## Using Stanza with Spacy

[Stanza](https://stanfordnlp.github.io/stanza/) is a new multilingual version of Stanford's CoreNLP-based NLP tools that is intended to work with Python. The Stanza NER model may be better annd it's possible to add its coreference model as well.

This notebook shows how it can work with SpaCy using the [spacy_stanza](https://github.com/explosion/spacy-stanza) package.

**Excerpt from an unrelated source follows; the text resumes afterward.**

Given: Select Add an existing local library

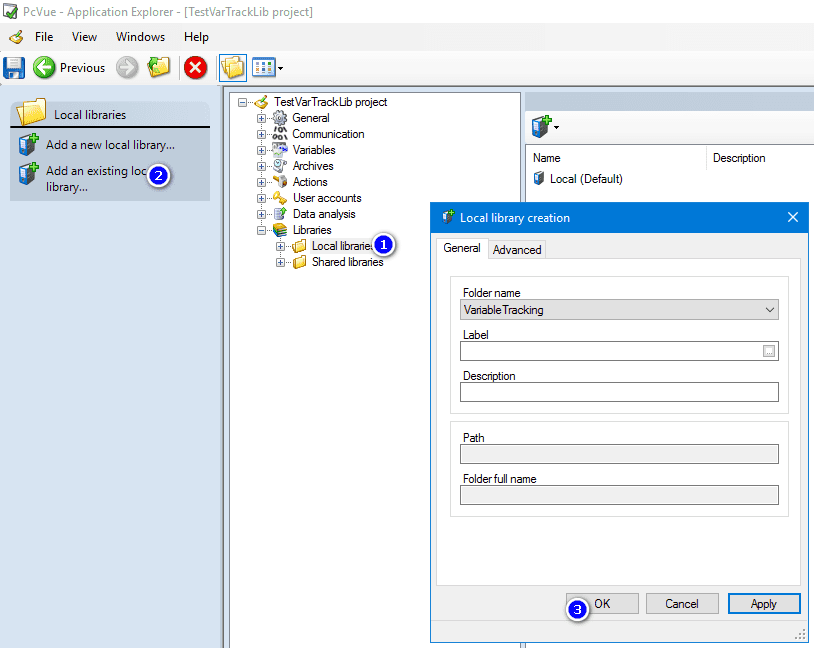Looking at the screenshot, I should [96, 179].

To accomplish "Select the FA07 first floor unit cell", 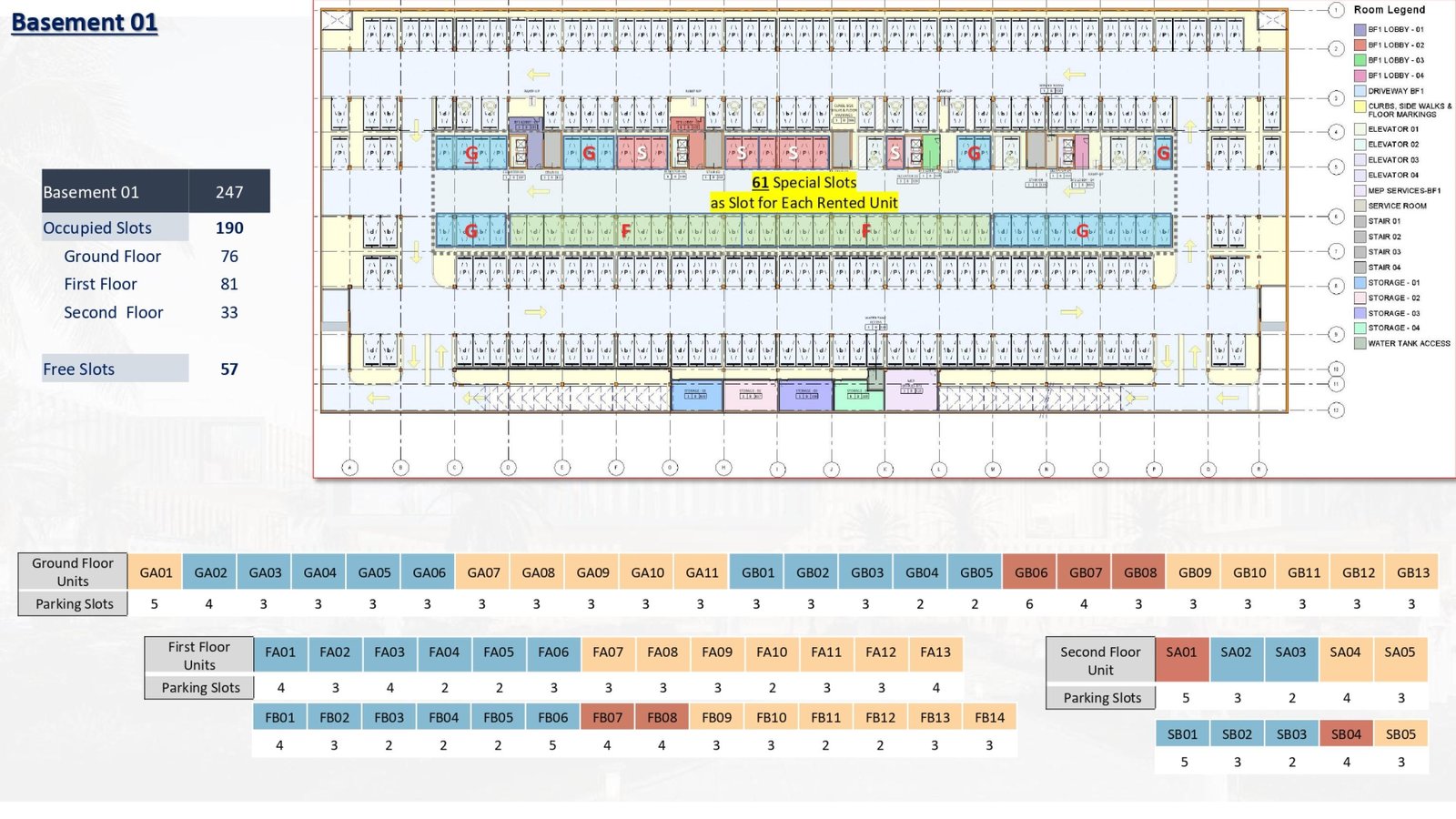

You may need to do the following:
 * pip install spacy
 * pip install stanza
 * python -m stanza download en

In [9]:
import stanza
import spacy_stanza
from spacy import displacy

### Load a language model and pipeline

In [2]:
nlp = spacy_stanza.load_pipeline("en")

spacy_entity_linker


2021-06-11 20:43:48 INFO: Loading these models for language: en (English):
| Processor | Package   |
-------------------------
| tokenize  | combined  |
| pos       | combined  |
| lemma     | combined  |
| depparse  | combined  |
| sentiment | sstplus   |
| ner       | ontonotes |

2021-06-11 20:43:48 INFO: Use device: cpu
2021-06-11 20:43:48 INFO: Loading: tokenize
2021-06-11 20:43:48 INFO: Loading: pos
2021-06-11 20:43:48 INFO: Loading: lemma
2021-06-11 20:43:48 INFO: Loading: depparse
2021-06-11 20:43:49 INFO: Loading: sentiment
2021-06-11 20:43:49 INFO: Loading: ner
2021-06-11 20:43:50 INFO: Done loading processors!


In [24]:
text = """John F. Kennedy International Airport is an international airport in Queens, \
New York, USA. It is one of the primary airports serving New York City."""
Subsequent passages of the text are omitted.